In the months leading up to Harris’ campaign, she said she considered recommending to Biden that he should not seek reelection, but feared that her unique position as his most likely replacement put her in a tough spot to make such a recommendation.

Biden may have seen the suggestion as “self-serving,” she wrote, and the product of “naked ambition.”

So even as the the White House fielded calls from the nation for Biden to withdraw from the race, Harris and other advisers kept quiet and supported the president’s choice.

“‘It’s Joe and Jill’s decision.’ We all said that, like a mantra, as if we’d all been hypnotized,” Harris wrote in the excerpt.

“Was it grace, or was it recklessness? In retrospect, I think it was recklessness.”

She added that the stakes were too high for the administration to leave the choice up to “an individual’s ego,” writing, “It should have been more than a personal decision.”

Harris clarified that she personally did not see Biden as unfit for the role.

Though she said he had grown “tired” by the time he turned 81, she and others in the White House believed he still had better judgment and experience than his opponent, Donald Trump.

If Harris firmly believed that Biden wasn’t fit to run the country, she said she would have told him: “As loyal as I am to President Biden, I am more loyal to my country,” she wrote.

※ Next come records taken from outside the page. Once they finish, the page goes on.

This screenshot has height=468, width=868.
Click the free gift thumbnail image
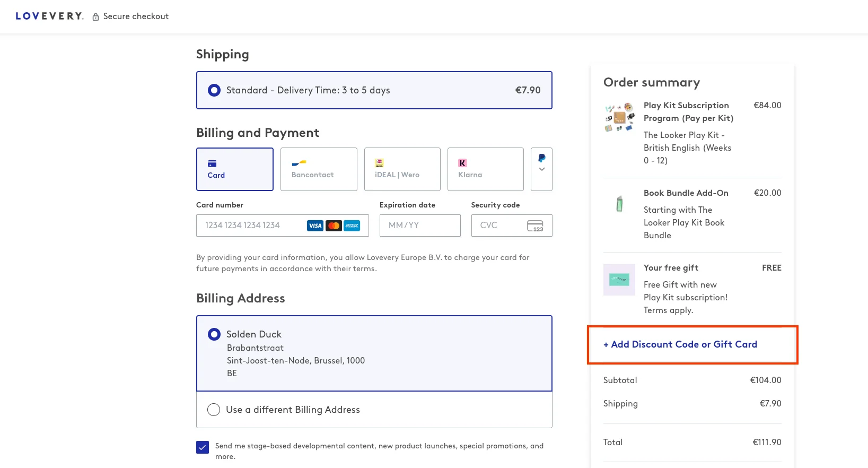click(x=619, y=280)
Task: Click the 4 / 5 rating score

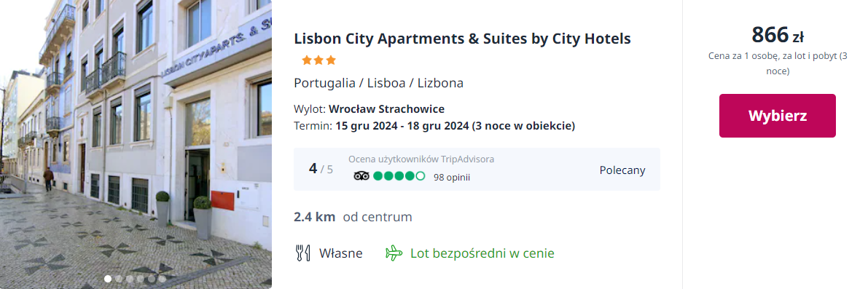Action: (321, 169)
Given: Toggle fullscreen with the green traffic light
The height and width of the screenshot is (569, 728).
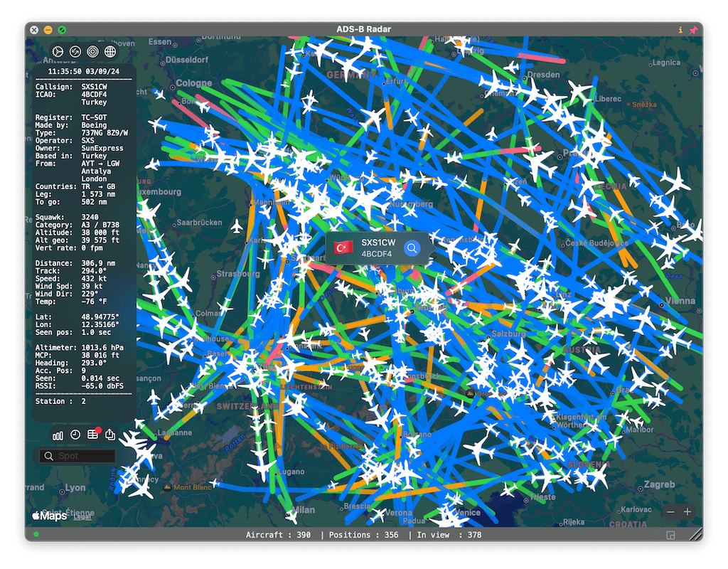Looking at the screenshot, I should click(63, 30).
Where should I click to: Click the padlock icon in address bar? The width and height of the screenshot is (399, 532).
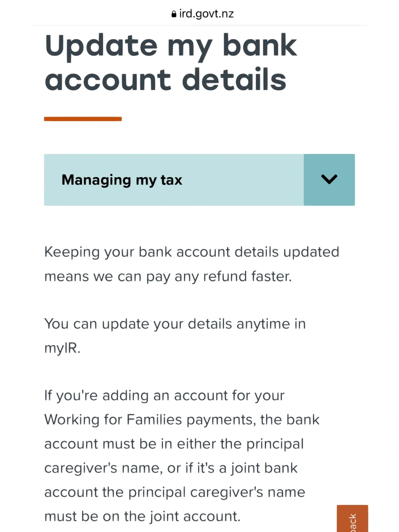174,14
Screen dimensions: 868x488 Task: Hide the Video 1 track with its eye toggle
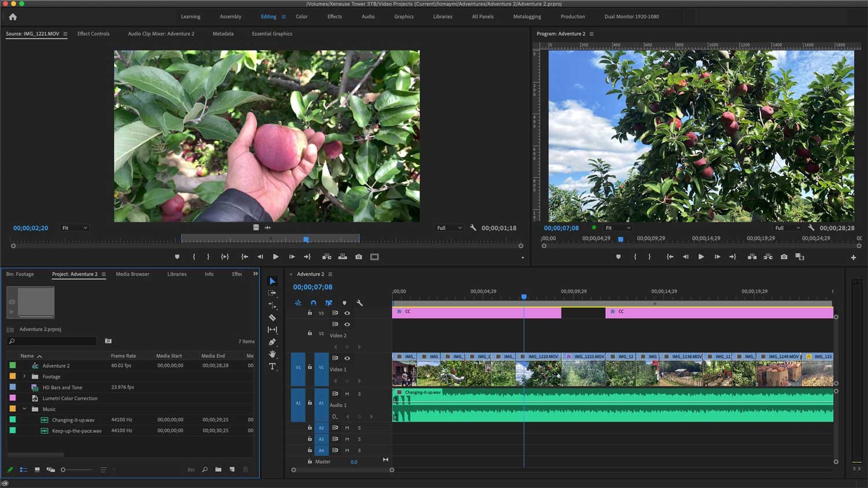347,357
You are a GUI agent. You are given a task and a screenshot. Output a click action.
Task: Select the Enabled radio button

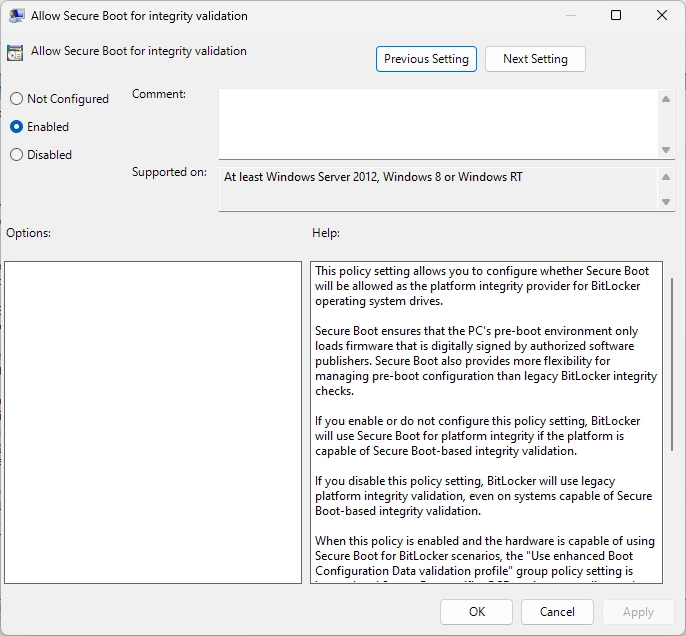click(16, 127)
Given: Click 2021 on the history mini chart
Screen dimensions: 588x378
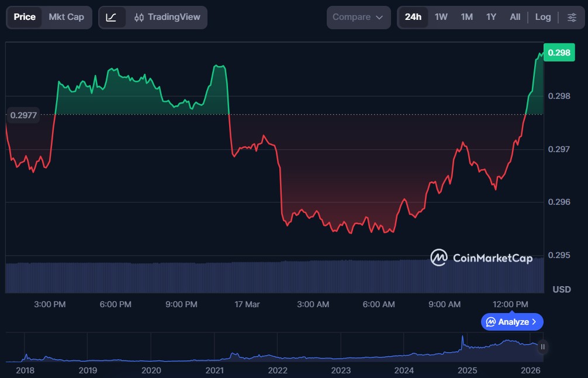Looking at the screenshot, I should click(215, 370).
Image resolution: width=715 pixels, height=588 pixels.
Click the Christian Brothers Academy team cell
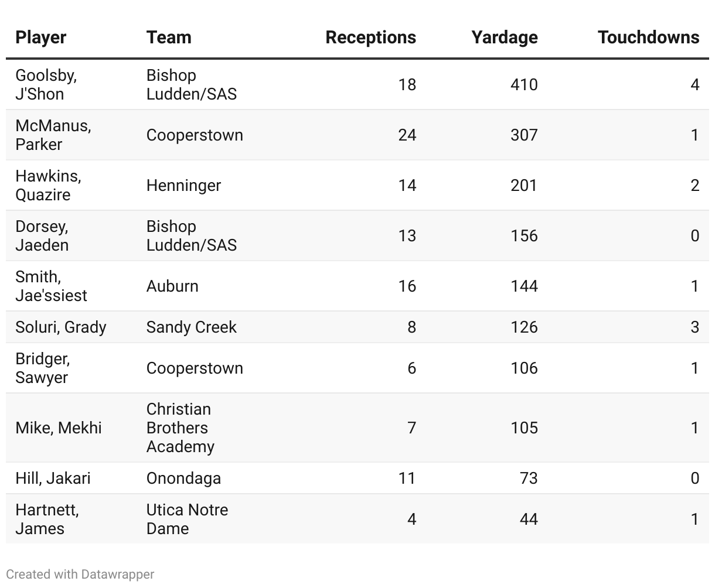click(180, 428)
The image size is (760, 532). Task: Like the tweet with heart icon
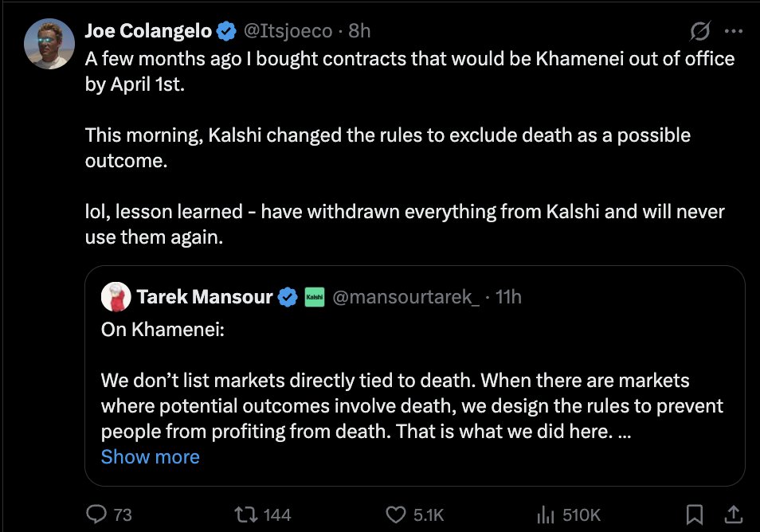396,514
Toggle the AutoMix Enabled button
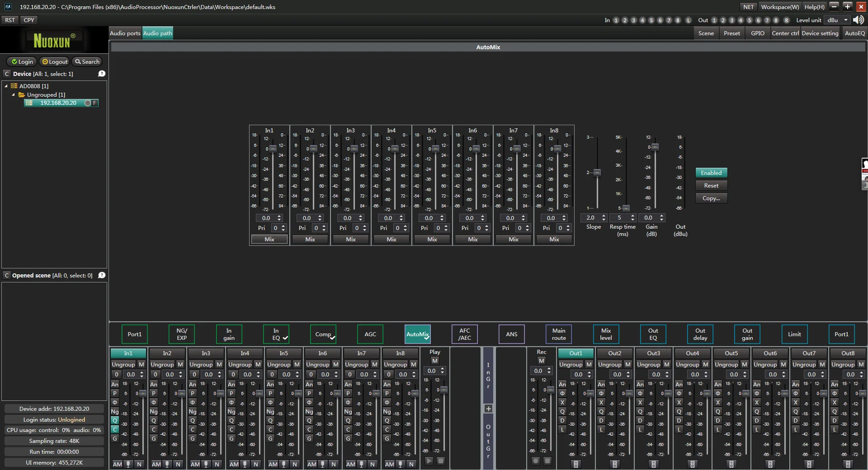This screenshot has width=868, height=470. click(711, 173)
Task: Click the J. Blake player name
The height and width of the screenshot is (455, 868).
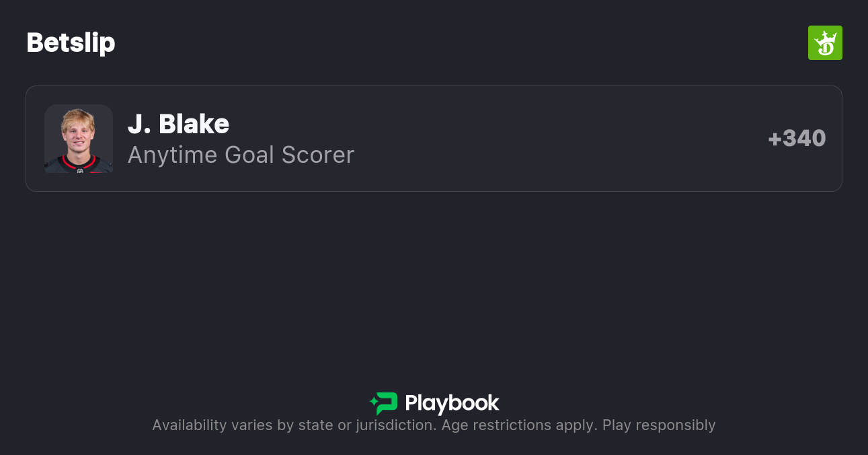Action: point(178,124)
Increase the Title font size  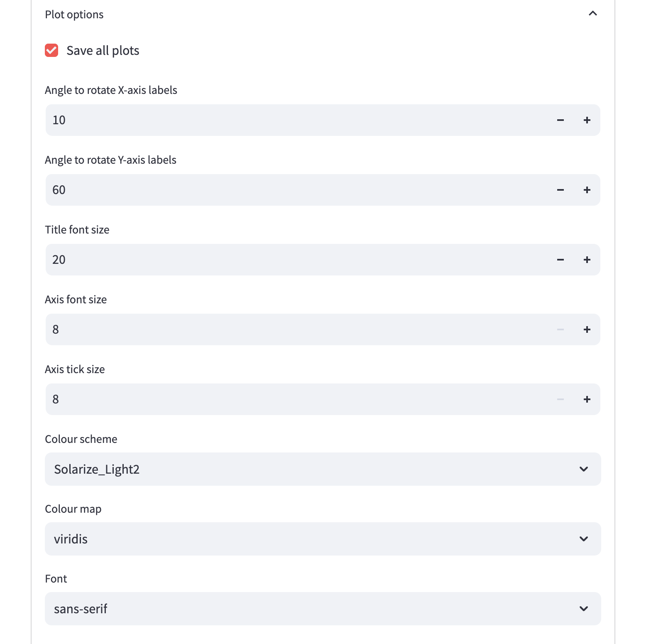pos(587,260)
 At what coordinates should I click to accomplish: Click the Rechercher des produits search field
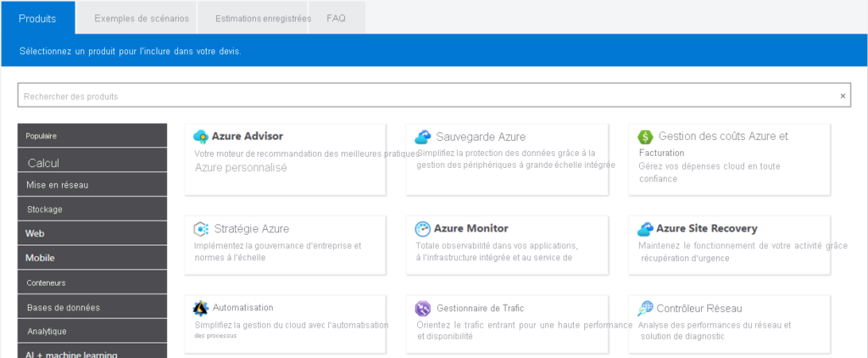[424, 96]
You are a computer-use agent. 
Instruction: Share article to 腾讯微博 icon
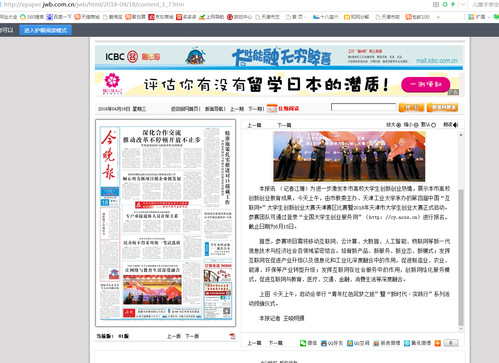point(407,343)
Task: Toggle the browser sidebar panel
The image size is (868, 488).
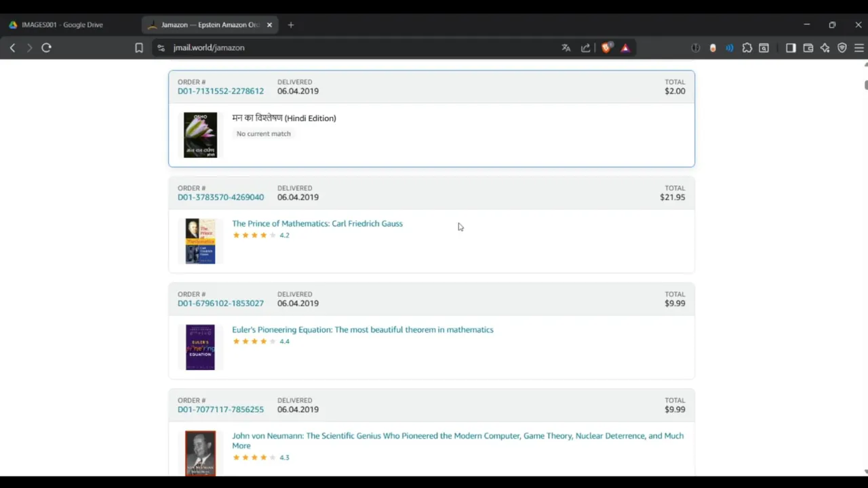Action: pyautogui.click(x=791, y=48)
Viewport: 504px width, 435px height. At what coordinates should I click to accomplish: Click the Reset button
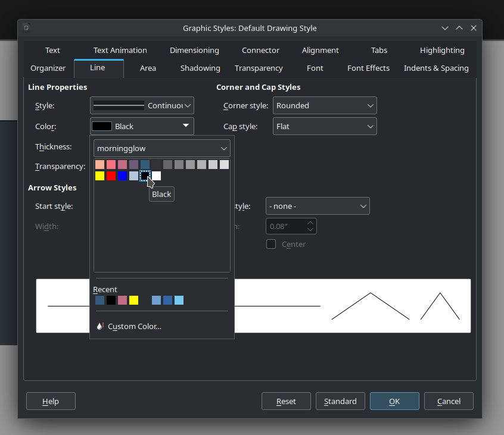(286, 402)
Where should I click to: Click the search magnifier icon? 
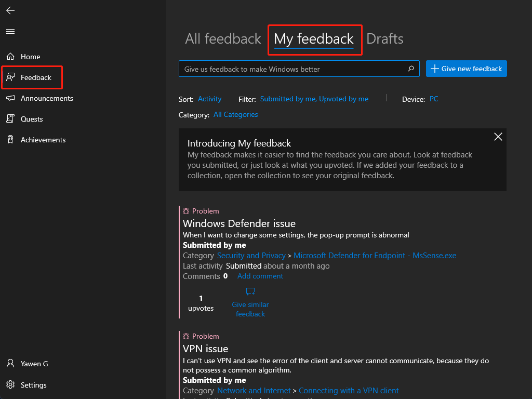coord(411,69)
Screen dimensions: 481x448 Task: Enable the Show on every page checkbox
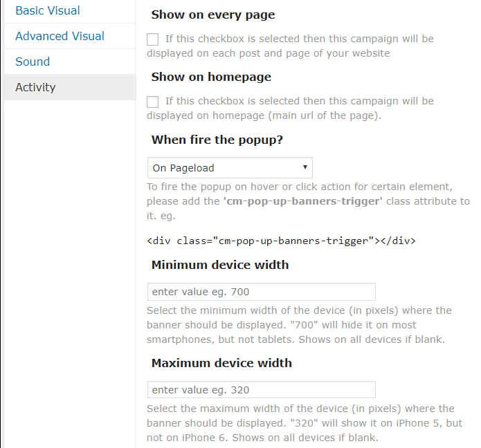click(152, 39)
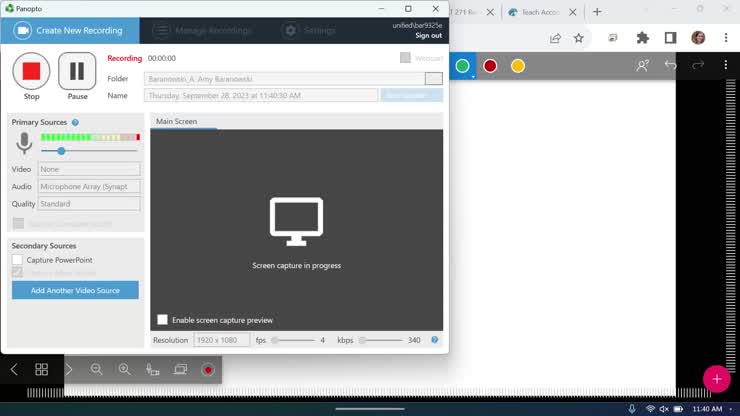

US Vice President Kamala Harris, right, and US President Joe Biden during an event in upper Marlboro, Maryland, US, on Thursday, Aug. 15, 2024. Biden is returning to the campaign trail navigating a strange, bittersweet dynamic: how to transition from incumbent presidential nominee to hype man for Vice President Kamala Harris.


Joe Biden and Kamala Harris during a Harris-Walz campaign event in Maryland on Aug. 15, 2024.

Harris’ book also touches on her turbulent tenure as vice president, which came with an unprecedented level of media scrutiny compared to her male predecessors, noting that she felt abandoned by Biden’s staff when the media attacked everything from her laugh, to her long gone ex-boyfriends, to the way she ran her office.

“When the stories were unfair or inaccurate, the president’s inner circle seemed fine with it,” she wrote.

“Indeed, it seemed as if they decided I should be knocked down a little bit more.”

According to Harris, Biden staffers weren’t just failing to defend her, but they were actively “adding fuel to negative narratives that sprang up” about her.

When she was dubbed a “DEI hire” by Fox News and other Republicans, she said the Biden administration “rarely pushed back with [her] actual resume” as an experienced attorney and lawmaker.

And she alleged that in moments where she presented well, the presidential staff grew unhappy with her.

“Their thinking was zero-sum: If she’s shining, he’s dimmed.

None of them grasped that if I did well, he did well,” Harris wrote.

“That given the concerns about his age, my visible success as his vice president was vital.”

PEOPLE reached out to Biden’s spokesperson for comment on the excerpt.

Vice President Harris conceding defeat in the U.S. presidential election to gathered supporters in Washington, U.S. on NOVEMBER 06, 2024


Vice President Kamala Harris concedes defeat in the 2024 presidential election on Nov. 6.

The new excerpt from Harris’ book comes weeks after she addressed her path forward in the wake of her 2024 election loss.

The former vice president, who previously served as California’s attorney general and junior senator, spent months weighing whether to jump into California’s 2026 gubernatorial race.

On July 30, she revealed that she would not launch a campaign for governor after all, adding that “for now,” her public service will not take the form of holding elected office.

Opting out of the 2026 election cycle leaves her open to run for president again in 2028, though Harris has not yet expressed interest in another White House bid.